§ **WORK REQUIRED**: The response must reproduce every record below without alteration.

[Stored items]

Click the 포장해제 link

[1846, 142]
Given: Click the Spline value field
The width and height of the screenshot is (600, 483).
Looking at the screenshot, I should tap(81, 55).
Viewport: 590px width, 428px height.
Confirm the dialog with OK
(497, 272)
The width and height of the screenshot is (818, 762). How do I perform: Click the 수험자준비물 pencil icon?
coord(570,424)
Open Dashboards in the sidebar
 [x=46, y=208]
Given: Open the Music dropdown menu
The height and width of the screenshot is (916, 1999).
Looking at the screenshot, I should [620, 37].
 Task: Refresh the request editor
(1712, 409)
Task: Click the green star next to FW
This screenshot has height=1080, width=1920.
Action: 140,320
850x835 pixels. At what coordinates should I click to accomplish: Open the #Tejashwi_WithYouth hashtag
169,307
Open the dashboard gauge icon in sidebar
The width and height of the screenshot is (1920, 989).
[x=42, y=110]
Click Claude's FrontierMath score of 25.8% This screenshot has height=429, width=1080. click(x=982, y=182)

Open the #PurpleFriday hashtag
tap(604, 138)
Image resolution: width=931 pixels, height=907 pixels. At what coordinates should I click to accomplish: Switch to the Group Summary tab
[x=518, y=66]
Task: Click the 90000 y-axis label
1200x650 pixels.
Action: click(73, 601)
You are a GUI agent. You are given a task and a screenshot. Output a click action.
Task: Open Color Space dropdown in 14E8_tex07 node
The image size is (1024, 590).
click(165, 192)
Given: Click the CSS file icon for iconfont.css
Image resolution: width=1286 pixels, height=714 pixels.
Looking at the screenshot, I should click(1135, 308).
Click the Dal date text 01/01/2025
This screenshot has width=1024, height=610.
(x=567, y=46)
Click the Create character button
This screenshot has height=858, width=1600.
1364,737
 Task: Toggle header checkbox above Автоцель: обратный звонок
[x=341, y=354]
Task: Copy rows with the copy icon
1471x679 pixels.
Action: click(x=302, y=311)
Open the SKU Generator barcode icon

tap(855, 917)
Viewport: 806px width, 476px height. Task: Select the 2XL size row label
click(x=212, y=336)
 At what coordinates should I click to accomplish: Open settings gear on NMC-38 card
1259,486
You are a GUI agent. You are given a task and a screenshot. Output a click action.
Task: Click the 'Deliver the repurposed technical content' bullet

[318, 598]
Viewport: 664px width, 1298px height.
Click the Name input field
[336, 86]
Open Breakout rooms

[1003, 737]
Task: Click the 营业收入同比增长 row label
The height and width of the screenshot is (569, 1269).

§ **RESPONSE TO THE TASK**:
Click the 포장해제 link

[1846, 142]
Given: Click the Spline value field
The width and height of the screenshot is (600, 483).
Looking at the screenshot, I should tap(81, 55).
Viewport: 590px width, 428px height.
Confirm the dialog with OK
(497, 272)
The width and height of the screenshot is (818, 762). How do I perform: Click the 수험자준비물 pencil icon?
coord(570,424)
Open Dashboards in the sidebar
 [x=46, y=208]
Given: Open the Music dropdown menu
The height and width of the screenshot is (916, 1999).
Looking at the screenshot, I should [620, 37].
 Task: Refresh the request editor
(1712, 409)
Task: Click the green star next to FW
This screenshot has height=1080, width=1920.
Action: 140,320
850x835 pixels. At what coordinates should I click to accomplish: Open the #Tejashwi_WithYouth hashtag
169,307
Open the dashboard gauge icon in sidebar
The width and height of the screenshot is (1920, 989).
[x=42, y=110]
Click Claude's FrontierMath score of 25.8% This screenshot has height=429, width=1080. click(x=982, y=182)

Open the #PurpleFriday hashtag
tap(604, 138)
Image resolution: width=931 pixels, height=907 pixels. At what coordinates should I click to accomplish: Switch to the Group Summary tab
[x=518, y=66]
Task: Click the 90000 y-axis label
1200x650 pixels.
Action: click(73, 601)
You are a GUI agent. You are given a task and a screenshot. Output a click action.
Task: Open Color Space dropdown in 14E8_tex07 node
The image size is (1024, 590).
click(165, 192)
Given: Click the CSS file icon for iconfont.css
Image resolution: width=1286 pixels, height=714 pixels.
Looking at the screenshot, I should click(1135, 308).
Click the Dal date text 01/01/2025
This screenshot has width=1024, height=610.
(x=567, y=46)
Click the Create character button
This screenshot has height=858, width=1600.
1364,737
 Task: Toggle header checkbox above Автоцель: обратный звонок
[x=341, y=354]
Task: Copy rows with the copy icon
1471x679 pixels.
Action: click(x=302, y=311)
Open the SKU Generator barcode icon

tap(855, 917)
Viewport: 806px width, 476px height. Task: Select the 2XL size row label
click(x=212, y=336)
 At what coordinates should I click to accomplish: Open settings gear on NMC-38 card
1259,486
You are a GUI agent. You are given a task and a screenshot. Output a click action.
Task: Click the 'Deliver the repurposed technical content' bullet

[318, 598]
Viewport: 664px width, 1298px height.
Click the Name input field
[336, 86]
Open Breakout rooms

[1003, 737]
Task: Click the 营业收入同比增长 row label
The height and width of the screenshot is (569, 1269).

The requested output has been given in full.